▼▼▼
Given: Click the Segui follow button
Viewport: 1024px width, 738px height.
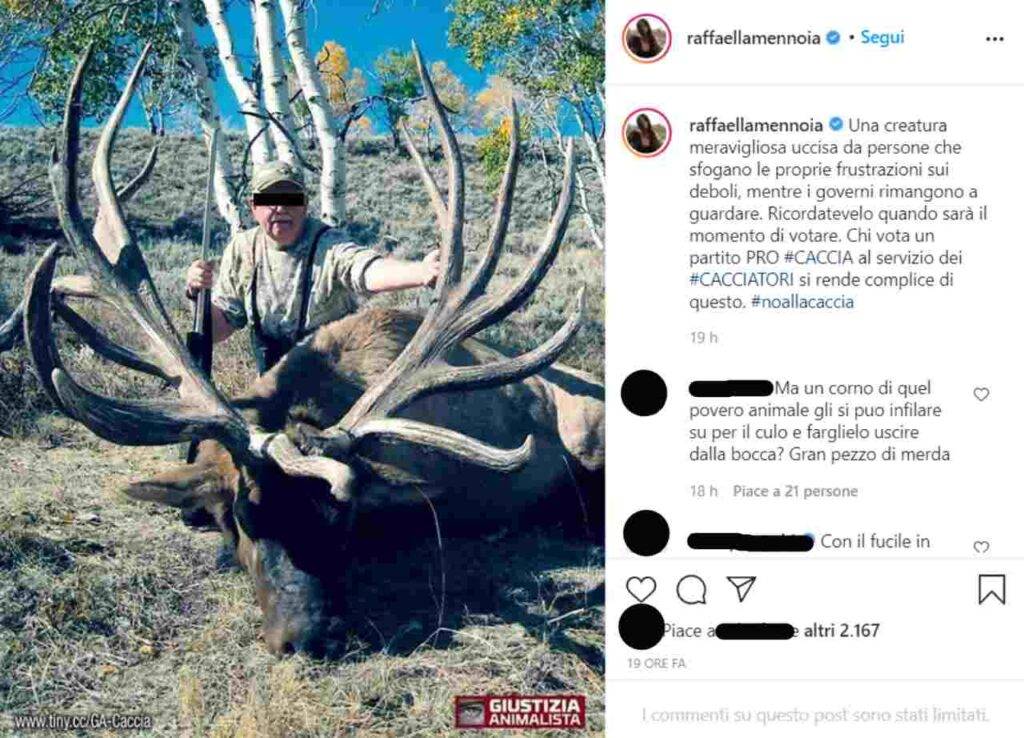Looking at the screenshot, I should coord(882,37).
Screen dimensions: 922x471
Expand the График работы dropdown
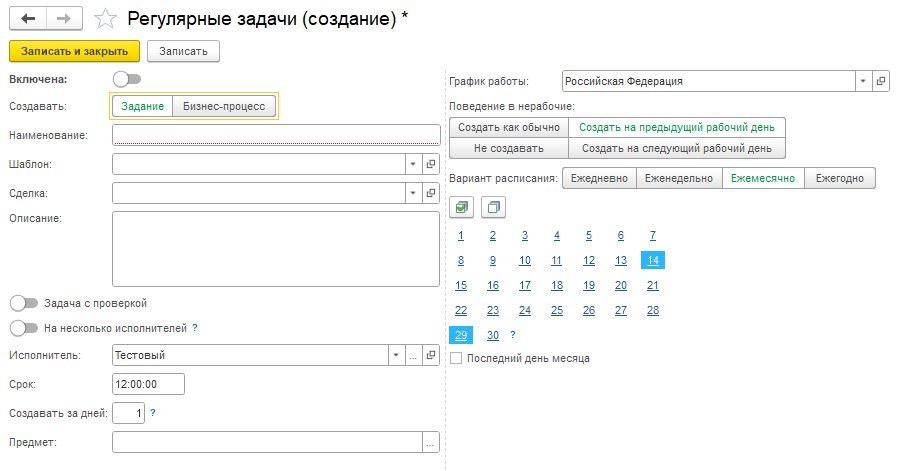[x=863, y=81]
▲▲▲
▼▼▼
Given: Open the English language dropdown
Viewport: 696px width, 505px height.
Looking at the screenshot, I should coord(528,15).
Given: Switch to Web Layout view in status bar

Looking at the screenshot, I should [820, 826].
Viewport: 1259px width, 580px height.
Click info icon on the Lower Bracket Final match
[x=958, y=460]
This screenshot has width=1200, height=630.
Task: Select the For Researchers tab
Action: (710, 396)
▲▲▲
Assignment:
All lines in the listing above between the line with "Given: Open the English language dropdown" and the line with "Viewport: 1259px width, 580px height.", inclusive, should be set down exactly, and no line outside that range.

Task result:
Given: Open the English language dropdown
Viewport: 696px width, 505px height.
Looking at the screenshot, I should coord(528,15).
Given: Switch to Web Layout view in status bar

Looking at the screenshot, I should [820, 826].
Viewport: 1259px width, 580px height.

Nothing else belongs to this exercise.